Handling an existing bug while working on an Increment
Let us take this scenario - Mid-sprint, Dev Team found an existing while working on a PBI item.
They discuss it with PO and he suggests (a) to let it go for the future or (b) to work on it in this sprint.
As Dev team owns quality, should they go ahead, create a task, and fix it within this sprint? Or should they listen to PO's 1st suggestion?
What if working on it takes time and will impact the Sprint Goal?

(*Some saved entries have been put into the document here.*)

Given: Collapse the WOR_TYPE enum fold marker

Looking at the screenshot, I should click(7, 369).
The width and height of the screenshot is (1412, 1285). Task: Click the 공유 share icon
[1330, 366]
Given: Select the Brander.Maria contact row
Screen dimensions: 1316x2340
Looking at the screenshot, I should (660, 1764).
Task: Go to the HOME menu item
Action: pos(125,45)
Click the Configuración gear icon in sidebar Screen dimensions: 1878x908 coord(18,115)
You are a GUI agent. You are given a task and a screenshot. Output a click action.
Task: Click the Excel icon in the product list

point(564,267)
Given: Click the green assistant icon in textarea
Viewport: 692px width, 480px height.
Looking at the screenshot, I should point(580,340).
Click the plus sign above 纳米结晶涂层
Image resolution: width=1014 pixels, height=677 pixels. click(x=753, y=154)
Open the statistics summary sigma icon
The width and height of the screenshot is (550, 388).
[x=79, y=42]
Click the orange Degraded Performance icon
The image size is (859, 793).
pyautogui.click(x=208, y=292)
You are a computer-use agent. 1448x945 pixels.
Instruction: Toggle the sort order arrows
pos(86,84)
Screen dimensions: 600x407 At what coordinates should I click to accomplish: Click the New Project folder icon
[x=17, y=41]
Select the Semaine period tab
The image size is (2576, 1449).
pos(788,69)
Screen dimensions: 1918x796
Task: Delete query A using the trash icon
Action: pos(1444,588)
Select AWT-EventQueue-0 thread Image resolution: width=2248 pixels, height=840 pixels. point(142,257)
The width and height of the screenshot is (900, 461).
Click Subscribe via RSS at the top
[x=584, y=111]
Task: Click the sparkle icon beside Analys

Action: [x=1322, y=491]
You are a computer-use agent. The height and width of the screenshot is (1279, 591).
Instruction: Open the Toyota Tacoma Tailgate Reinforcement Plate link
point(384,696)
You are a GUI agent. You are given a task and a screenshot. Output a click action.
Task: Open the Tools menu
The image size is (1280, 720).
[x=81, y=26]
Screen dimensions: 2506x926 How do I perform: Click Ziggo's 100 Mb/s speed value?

Talking with the Product Owner is the right thing to do. There needs to be an understanding of what the impact of the bug is, especially if it already exists. Perhaps some of the new development will cause more people to use the functionality and stumble across the bug. The existence of workarounds and how burdensome or effective those workarounds are also has an impact. Maybe the existence of the bug would make the resulting Increment not viable for use.
In an ideal world, fixing a bug would take precedence over any new development. We don't live in an ideal world, though, and all possible work needs to be evaluated to figure out what adds the most value in doing.
I usually ask the team if fixing the bug will endanger the sprint goal. If no, they just fix the bug and everybody is happy ;-).
If yes, then it's up to the PO to decide about the priority. Most of the time the team can convince the PO to give the fix priority so that no additional technical debt is build up. But sometimes there are valid reasons for the PO and the team to delay the fix in order to achieve other goals first.
Thanks, Steffen and Thomas for your inputs!
Now, if fixing the bug means risking Sprint Goal and not fixing the bug means the increment is not shippable. What should be the stand in that case?
Now, if fixing the bug means risking Sprint Goal and not fixing the bug means the increment is not shippable. What should be the stand in that case?
With that choice, I'd choose to fix the bug and have a potentially releasable Increment.
Ensuring that you have a potentially releasable Increment allows you to have something for the inspection and adaption activities of the Sprint Review. Even though the goal wasn't met, having a useful, working product is more valuable than having a product that doesn't work or isn't acceptable to users.
I would use at least some of the time of the Sprint Retrospective to understand why such a critical bug wasn't detected earlier. It was introduced in the last Sprint or earlier, yet none of the team's quality activities detected it. If the Increment was released, it also wasn't detected by people using the Increment.
Bugs always depend.
If they find a bug in the SBI they are working on, it needs to be fixed, otherwise it is not working.
If it is an existing bug from prior implementations, it is not neccesarily in scope of the SBI. If the SBI can be done and everything works, while the bug is still in other areas, let's have a PBI for an upcoming Sprint. If the SBI does not work, due to the bug, it needs to be fixed, of course, otherwise the SBI cannot be "done".